How do Zite and Bubble handle database and security?

Bubble's database is mature. It's a managed relational database with custom data types, privacy rules (field-level and record-level), and a search API. Server-side privacy rules are configured visually in the builder. The system is powerful but requires careful setup - misconfigured rules can expose data unintentionally, and Bubble's model of "Things" and "Fields" has a learning curve for anyone used to SQL. Zite's database is a built-in SQL engine designed to be used like a spreadsheet. It's simpler to work with, but currently lacks advanced formula fields, complex rollups, and native SQL custom views. Access control is more basic and relies on prompted workflow logic rather than a dedicated permission system. For production apps handling sensitive business data, Bubble's more mature permission system is an advantage - but only if you know how to configure it correctly.

Can businesses use Zite or Bubble for internal tools and client portals?

Both can handle internal tools and portals, but both have meaningful limitations for business teams. Bubble can build sophisticated multi-user apps with role-based access. The problem is that building and maintaining those apps requires significant technical investment - either your own time learning Bubble's workflow engine, or paying a Bubble developer. Non-technical operations teams will struggle with ongoing changes. Zite can generate portal-style apps faster, but its credit dependency means every modification has a cost, and its permission model is less mature for complex multi-tenant scenarios. For business operators who need a stable portal or internal tool without the overhead of either platform's complexity, [Softr](/tools/softr) is the more practical choice. Softr's AI Co-Builder generates complete operational apps - client portals, intranets, CRMs, dashboards - on a stable, proven infrastructure. Changes are made visually without credits or developer involvement. Flat monthly pricing with no WU surprises or credit burn.

Can apps built with Zite or Bubble be published to the Apple App Store or Google Play Store?

Bubble has native mobile support in public beta.
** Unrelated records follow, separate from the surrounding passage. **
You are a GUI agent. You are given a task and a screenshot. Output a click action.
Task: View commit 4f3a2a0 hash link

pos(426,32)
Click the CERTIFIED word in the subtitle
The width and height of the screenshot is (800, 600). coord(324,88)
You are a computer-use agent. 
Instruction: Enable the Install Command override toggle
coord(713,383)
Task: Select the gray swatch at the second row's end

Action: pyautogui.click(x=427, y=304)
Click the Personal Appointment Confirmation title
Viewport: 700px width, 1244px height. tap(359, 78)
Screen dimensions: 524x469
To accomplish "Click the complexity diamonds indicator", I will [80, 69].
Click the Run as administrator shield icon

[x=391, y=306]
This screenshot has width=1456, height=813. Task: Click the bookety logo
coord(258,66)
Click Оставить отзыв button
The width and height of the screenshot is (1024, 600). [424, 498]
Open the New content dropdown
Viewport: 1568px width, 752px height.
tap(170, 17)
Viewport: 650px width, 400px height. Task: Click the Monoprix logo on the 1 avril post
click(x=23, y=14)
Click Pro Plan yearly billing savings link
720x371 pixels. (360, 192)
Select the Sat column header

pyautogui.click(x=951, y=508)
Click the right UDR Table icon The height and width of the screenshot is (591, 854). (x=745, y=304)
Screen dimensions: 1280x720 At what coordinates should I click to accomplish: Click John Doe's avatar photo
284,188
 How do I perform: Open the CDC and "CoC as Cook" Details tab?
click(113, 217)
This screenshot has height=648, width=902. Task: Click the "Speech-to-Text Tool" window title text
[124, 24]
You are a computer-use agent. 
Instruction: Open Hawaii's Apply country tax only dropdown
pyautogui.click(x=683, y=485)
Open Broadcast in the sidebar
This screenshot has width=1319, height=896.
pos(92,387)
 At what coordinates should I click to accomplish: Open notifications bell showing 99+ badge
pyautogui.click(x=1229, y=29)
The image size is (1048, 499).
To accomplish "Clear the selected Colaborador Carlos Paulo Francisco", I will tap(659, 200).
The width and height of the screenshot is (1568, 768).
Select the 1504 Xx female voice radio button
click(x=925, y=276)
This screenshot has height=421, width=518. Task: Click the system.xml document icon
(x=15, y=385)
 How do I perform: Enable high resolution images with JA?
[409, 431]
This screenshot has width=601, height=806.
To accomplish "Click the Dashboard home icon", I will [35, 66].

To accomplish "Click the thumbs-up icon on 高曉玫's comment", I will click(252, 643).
You can preview apps via the BubbleGo app and prepare for App Store builds, but the mobile engine is still maturing. Community feedback from G2 and Goodspeed Studio notes that it's not yet at the performance level of native iOS/Android development frameworks. Expect limitations in push notifications, offline storage, and native UI feel. Zite does not offer native mobile compilation. It's a web app builder, and apps work on mobile via a browser or PWA installation. For reliable native app store deployment with full iOS and Android binary compilation, [FlutterFlow](/tools/flutterflow) is the purpose-built platform. It compiles Flutter-based packages directly for both stores and includes a codeless deployment pipeline.